Em conquista histórica dos calçadistas, patrões se comprometem a acabar com banco de horas

 

Inflação seria reposta de uma única vez; criação do piso salarial e aumento real na cesta básica representam avanços nas negociações

Em reunião  segunda-feira  (18), o sindicato patronal apresentou a contraproposta sobre as reivindicações dos calçadistas para a campanha salarial. Um dos avanços é a retirada da cláusula do banco de horas do Acordo Coletivo. “O sistema de banco de horas prejudica os trabalhadores e por isso insistimos no fim desta cláusula.”, explicou Miro Jacintho, presidente do Sindicato.

Os patrões propõem ainda a reposição da inflação acumulada em 9,49%, em uma única parcela. O aumento real viria  na cesta básica, que seria reajustada em 12,49%, e o piso salarial da categoria seria de R$ 1.000,00. Atualmente as menores remunerações acompanham o salário mínimo nacional que é de R$ 880,00.

Assembleia poderá aceitar ou rejeitar

contraproposta patronal

Ao contrário das práticas da antiga direção, que não consultava a categoria antes de fechar o Acordo Coletivo, a atual diretoria do Sindicato convocará os calçadistas para decidir se rejeita ou aceita a proposta patronal. A assembleia geral será  realizada no dia 30 de julho, às 10 horas, na sede do Sindicato, localizado na rua Marechal Bitencort, 1188.

“A participação dos trabalhadores é de extrema importância.

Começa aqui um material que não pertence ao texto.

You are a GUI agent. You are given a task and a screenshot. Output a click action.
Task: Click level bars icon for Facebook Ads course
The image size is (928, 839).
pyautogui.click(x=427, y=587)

Não tomaremos nenhuma decisão de forma unilateral”, esclarece Miro Jacintho.

A campanha salarial do Sindicato Calçadista de Jaú integra a Campanha Salarial Unificada da CNTRV/CUT (Confederação Nacional dos Trabalhadores do Ramo do Vestuário da CUT), ampliando o poder nas negociações do setor calçadista em todo o Brasil.